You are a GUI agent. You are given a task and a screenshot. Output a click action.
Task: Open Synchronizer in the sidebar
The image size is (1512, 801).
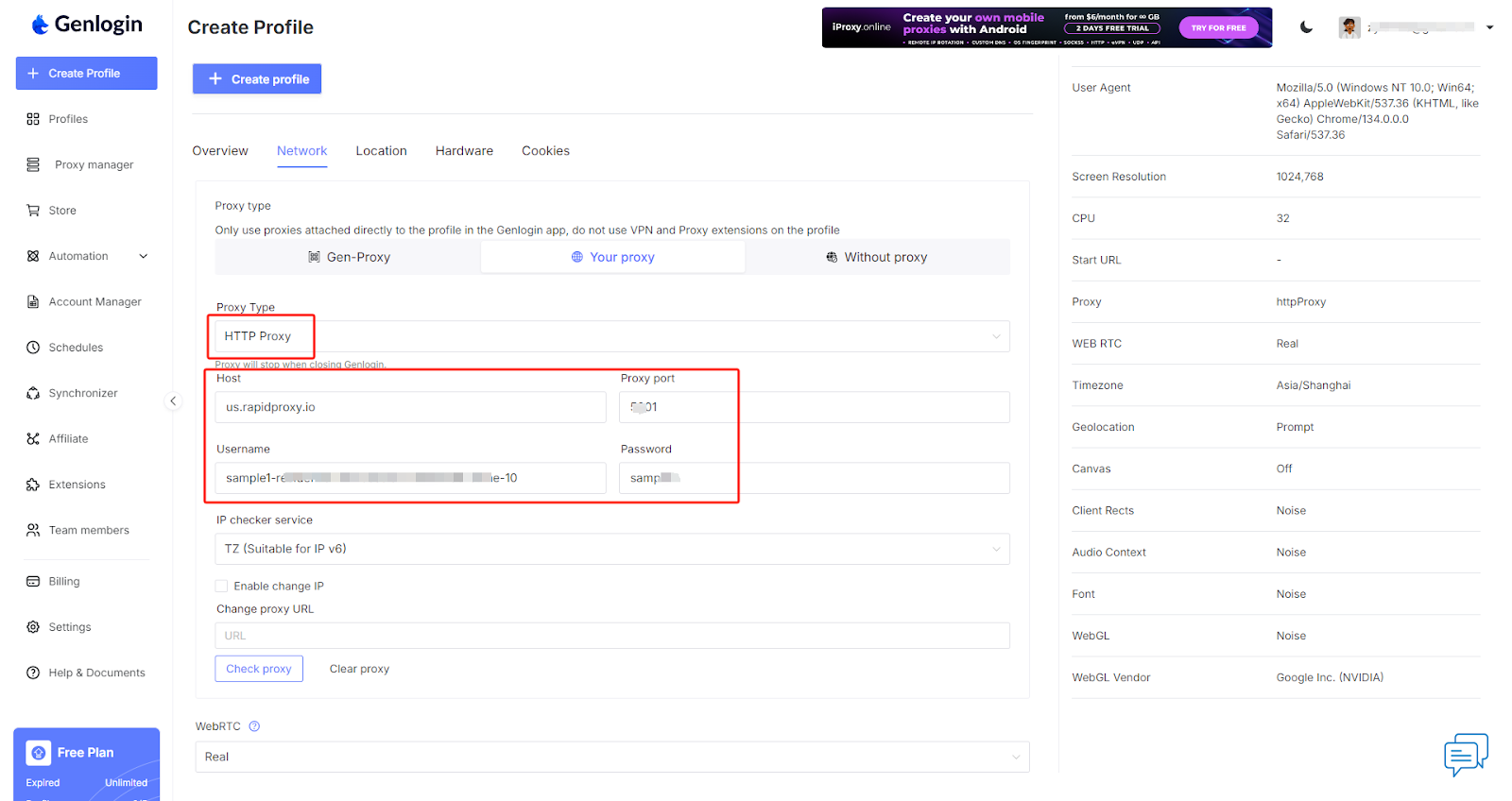[82, 393]
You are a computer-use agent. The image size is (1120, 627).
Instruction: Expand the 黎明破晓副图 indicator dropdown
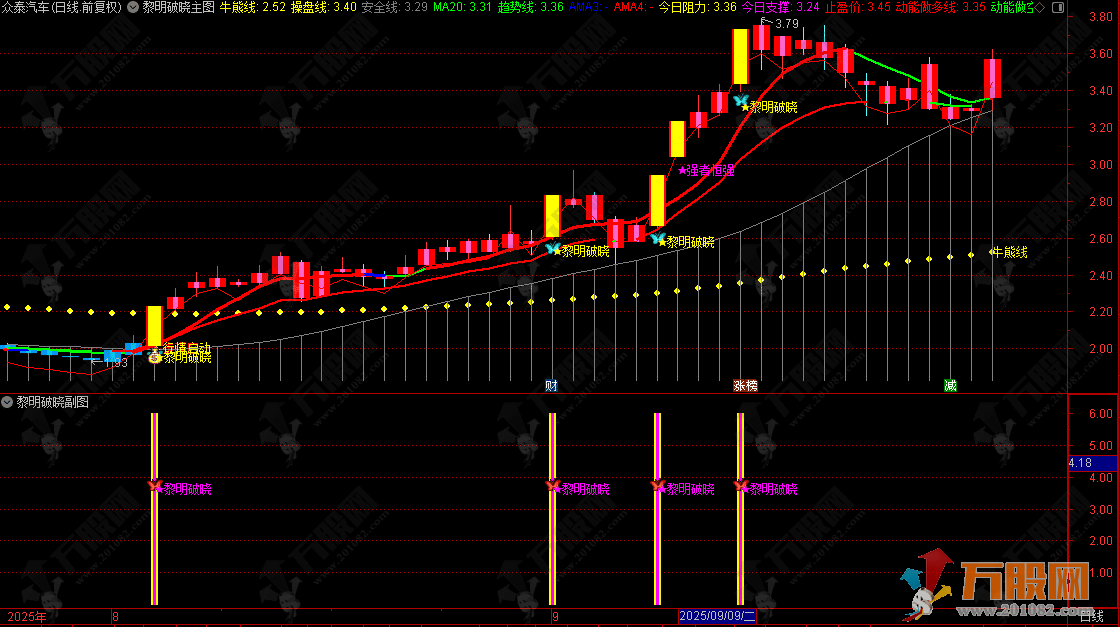click(x=8, y=402)
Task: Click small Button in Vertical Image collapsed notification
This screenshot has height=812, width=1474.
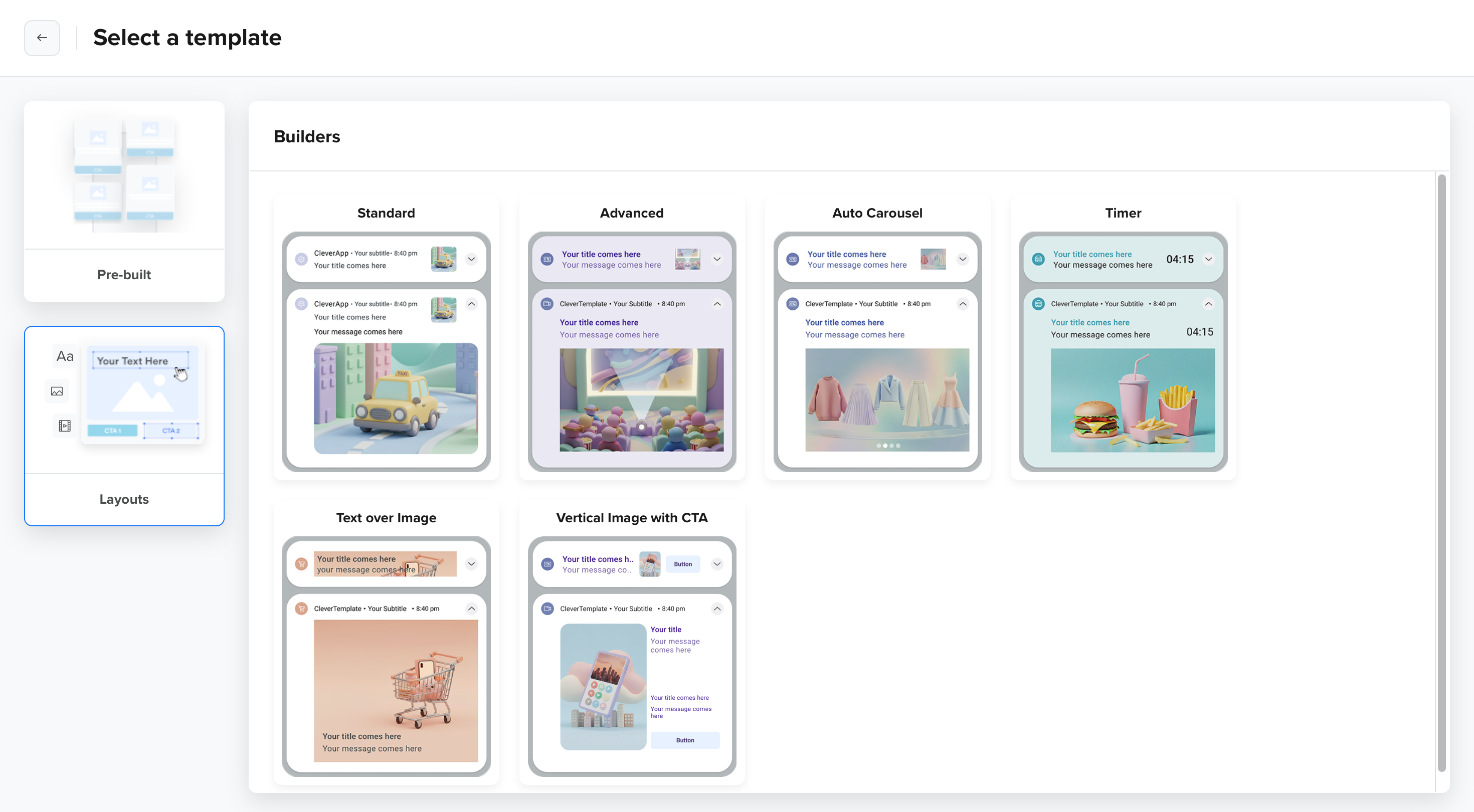Action: click(683, 564)
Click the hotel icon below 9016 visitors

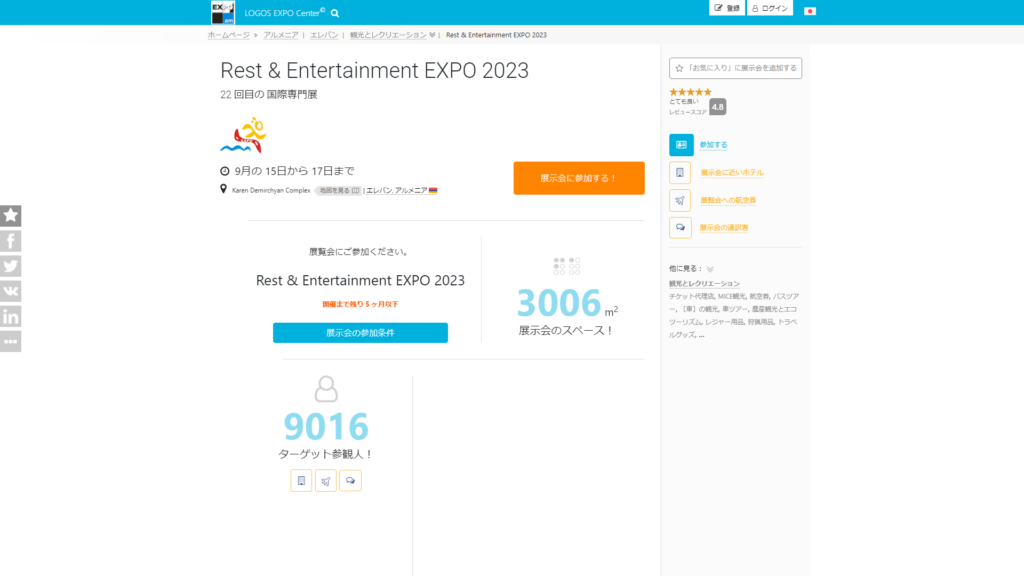coord(301,481)
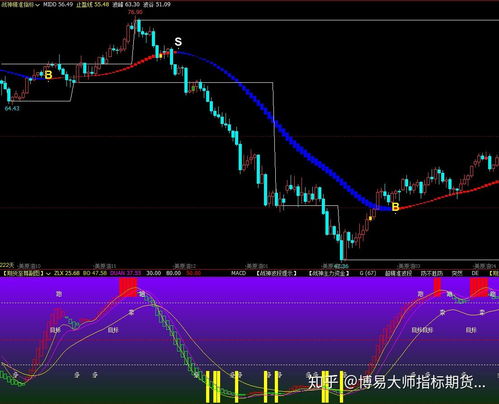Screen dimensions: 499x404
Task: Open the DE indicator tab
Action: click(x=475, y=273)
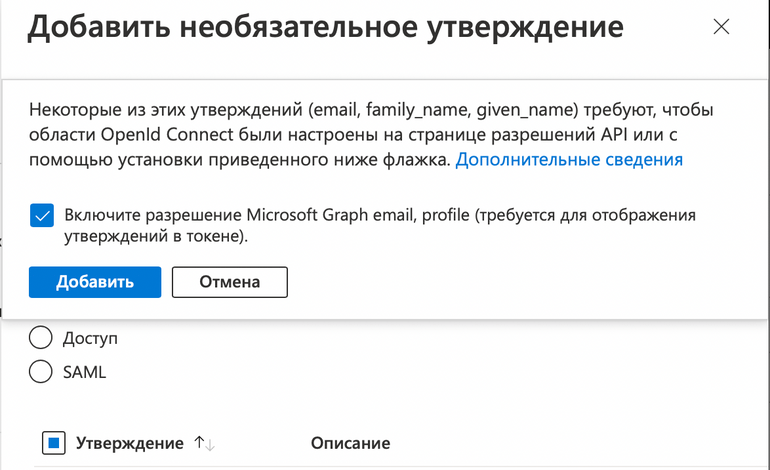Open the Дополнительные сведения link
The height and width of the screenshot is (470, 770).
[569, 160]
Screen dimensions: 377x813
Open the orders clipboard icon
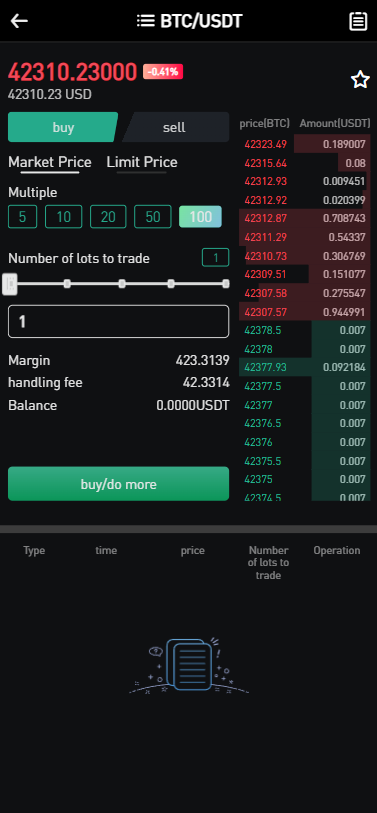point(358,21)
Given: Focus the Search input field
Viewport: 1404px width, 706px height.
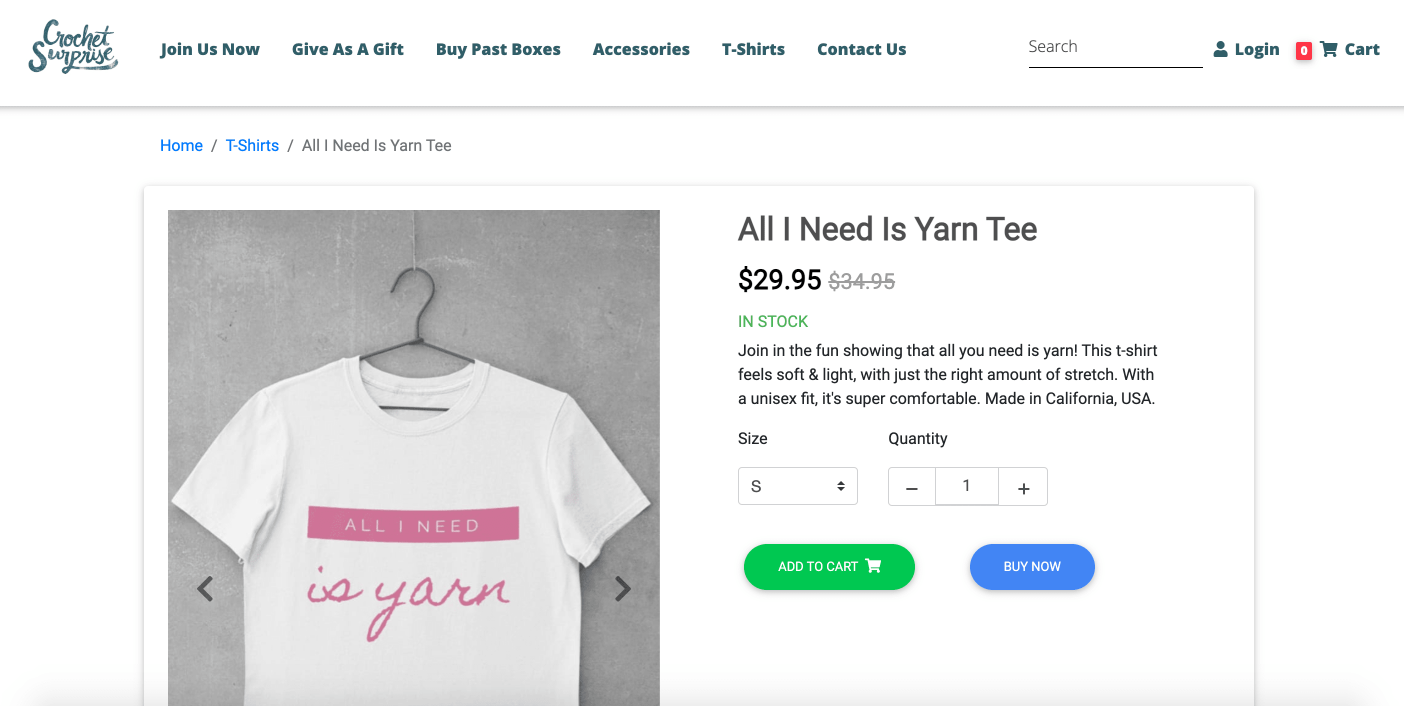Looking at the screenshot, I should point(1114,47).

┄┄┄┄┄┄

» EXERCISE DIRECTIONS
Your copy should hold exactly and only the lines from the one containing "Task: Open Synchronizer in the sidebar" through the end of the material, inclusive, repeated word for word and without pictures.

» ANSWER AREA
Task: Open Synchronizer in the sidebar
The image size is (1512, 801).
[82, 393]
You are a computer-use agent. The image size is (1120, 627).
Instruction: Expand the 黎明破晓副图 indicator dropdown
click(x=8, y=402)
Task: Click small Button in Vertical Image collapsed notification
This screenshot has height=812, width=1474.
Action: click(683, 564)
Click the hotel icon below 9016 visitors

coord(301,481)
Screen dimensions: 499x404
Task: Open the DE indicator tab
Action: click(x=475, y=273)
Open the Дополнительные сведения link
The height and width of the screenshot is (470, 770).
[569, 160]
Screen dimensions: 377x813
Open the orders clipboard icon
point(358,21)
Given: Focus the Search input field
Viewport: 1404px width, 706px height.
Looking at the screenshot, I should point(1114,47).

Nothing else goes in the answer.